Lyra even got to spend a day at a German kindergarten with her cousin Janne, who is also five years old. You’d figure the language barrier would have been a problem, but at that age, it doesn’t seem to hold them back much when they can’t really understand the words coming out of the other’s mouth. When I came to pick her up, she asked to go again the next day. (“It’s a school just for playing!”) In Germany, kindergarten starts at age 3, so they don’t do all that much educational stuff in the mixed classes and mostly let the kids engage in free play.
The sight that greeted me when I walked into the Kindergarten to pick up Lyra.
I took a little bit of time on this trip to visit some landmarks of my childhood. This time I had a DSLR in tow, thanks to my friend Oleg. For example, I went to see my old kindergarten in the center of Muenster:
St. Ludgeri kindergarten in Muenster. I went there as a wee lad, back in 1976-77.
I also drove out to a small village called Ladbergen, where we used to live in the late 1970s. I’ve always had fond memories of that quaint little place, unlike some of the places we lived in subsequent years.
Moeller’s Hof gasthaus in Ladbergen. My father ran the place in the late 1970s/early 1980s. My sister Nadine was born while we lived here.
The village bookstore, still in the same spot where it stood in 1978/79. I used it as my unofficial library quite a bit.
Another gasthaus on what is Main Street in town. Also another family landmark: my little brother got hit by a car right in front of the place. (He was fine.)
My old elementary school.
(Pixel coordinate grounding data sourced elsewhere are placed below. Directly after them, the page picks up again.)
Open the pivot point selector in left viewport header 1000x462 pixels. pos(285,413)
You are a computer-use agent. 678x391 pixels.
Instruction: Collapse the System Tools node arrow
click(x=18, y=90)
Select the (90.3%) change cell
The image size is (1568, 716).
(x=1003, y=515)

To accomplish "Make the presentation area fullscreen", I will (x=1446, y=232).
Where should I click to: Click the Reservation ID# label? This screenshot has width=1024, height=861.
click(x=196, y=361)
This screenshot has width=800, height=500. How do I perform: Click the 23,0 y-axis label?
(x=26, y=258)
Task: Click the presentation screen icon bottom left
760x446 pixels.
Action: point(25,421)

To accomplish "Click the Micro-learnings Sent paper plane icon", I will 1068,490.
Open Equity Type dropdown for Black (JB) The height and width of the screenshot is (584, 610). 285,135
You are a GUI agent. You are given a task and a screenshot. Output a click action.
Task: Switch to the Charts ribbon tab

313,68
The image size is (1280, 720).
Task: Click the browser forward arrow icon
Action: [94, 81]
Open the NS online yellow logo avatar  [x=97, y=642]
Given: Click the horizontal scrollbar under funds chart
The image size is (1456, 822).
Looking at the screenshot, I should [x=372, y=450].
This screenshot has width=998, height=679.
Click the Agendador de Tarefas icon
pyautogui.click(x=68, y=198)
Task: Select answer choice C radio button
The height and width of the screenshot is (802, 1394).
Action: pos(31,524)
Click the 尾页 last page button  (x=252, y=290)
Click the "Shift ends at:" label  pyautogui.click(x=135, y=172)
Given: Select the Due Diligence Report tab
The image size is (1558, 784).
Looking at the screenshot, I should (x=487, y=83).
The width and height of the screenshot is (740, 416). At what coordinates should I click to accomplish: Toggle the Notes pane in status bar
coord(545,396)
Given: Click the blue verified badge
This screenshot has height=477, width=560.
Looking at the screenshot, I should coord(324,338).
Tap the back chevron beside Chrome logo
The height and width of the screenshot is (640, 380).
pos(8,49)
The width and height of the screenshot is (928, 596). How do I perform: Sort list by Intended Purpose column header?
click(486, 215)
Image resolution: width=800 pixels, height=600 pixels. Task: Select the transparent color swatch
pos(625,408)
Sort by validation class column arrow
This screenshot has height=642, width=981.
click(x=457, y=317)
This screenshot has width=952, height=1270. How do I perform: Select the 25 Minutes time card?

I spent second and third grades here.
The church and main cemetery, right in the town center. I played there a lot as a kid with my local friends.
A closer look at the church and that ancient cemetery wall all around the place.
Detail above the church door. It’s been in that spot for a while. The words are “Come; for all things are now ready”, from Luke 14:15-24, the parable of the Great Supper.
Memorial in the cemetery, commemorating “our brothers fallen for king and fatherland” of the Franco-Prussian and Austro-Prussian Wars. Before the German Empire’s establishment in 1871, Westphalia was part of the Kingdom of Prussia.
I appreciated that the trip was unhurried enough for me to indulge in a bit of personal history sleuthing, going back to places I hadn’t seen in thirty years or more. If you don’t know where you came from, you can’t know where you’re headed.
(Part Three to follow, in which I will show you around Muenster, my favorite city.)
I so want to go back to my old stomping grounds, and especially show my friends and my kids all my old haunts in Berlin. Of course, plenty of them are gone forever, but my old high school still stands!
Excellent photographs and narrative!
I tried (and failed) to get stationed in Germany while in the US Air Force. I did spend a couple of memorable nights there. The beer made my lips numb and the Rhein wine made my heart sing.
Steve in South Carolina
Little Red, I hear you, I spent an hour at a rather small & ancient ( circa 1200-1300 from the architecture) church in Normandy and was choked up seeing small memorials dating back to 15xxall the way to WWII (Believe it or not, some Germans)! And since it was near the sea, there were also ex-voto ships models (both war. trade and fishing) dating back (one of them) to the early 1700’s hanging from the ceiling.
Somehow all the stupid wars had managed to pass it by and not molest it. Of course, between heavy stone tile roof, tiny windows, walls 5+ ft thick, and doors that seemed to be 6 inch thick oak beams bolted together ( the only lock was a interior cross bar.) nothing short of explosives was going to affect it.
I’ve always wished I could remember the town i visited in the Rhein Valley where the war memorials in the cemetery went back to the Napoleonic Wars. Kind of put a lot of history into perspective.